If 304 Does Cover Hospitals:

The Act does provide useful, but not complete, protection for hospitals whose personnel are immunized against smallpox.  It is the authors' opinion that it leaves the hospital liable for worker's compensation costs for injured employees. It relieves the hospital of liability for secondary spread, which poses the greatest legal risk.  It does not, however, make the government liable for such spread. Thus patients and family members injured by the vaccine will not have any recourse and will receive no compensation, even for permanent disability or death.  In the worst case scenario, their private insurance carriers will deny coverage because the injures were related to the preparation for an act of terrorism or war, as specified in the required declaration by the Secretary.
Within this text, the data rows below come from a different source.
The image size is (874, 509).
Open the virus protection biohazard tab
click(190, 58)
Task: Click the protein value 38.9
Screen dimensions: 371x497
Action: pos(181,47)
The care of these injured persons will fall somewhere.  Will hospitals refuse to care for their own patients or their workers' family members who are injured by the hospital's vaccination plan?  Are the state and local governments prepared to bear the burdens of caring for these people?

Conclusions

It is right for the federal government to bear the burden of smallpox vaccine injuries, rather than hospitals and health care workers.  The House has not accepted this burden.  Instead, it has left the hospitals liable for worker's compensation claims and denied any compensation for all other victims of the smallpox immunization campaign.  This makes it imperative that the government be as careful as possible in who it immunizes and who they might expose to others.  Everyone should be tested before immunization and then isolated from contact from all persons who might be injured by exposure to vaccinia. This is different from all other immunization programs because smallpox vaccine is dramatically more dangerous than other vaccines.  It is an indispensable tool in fighting smallpox, but it is a dangerous tool that must be used very carefully.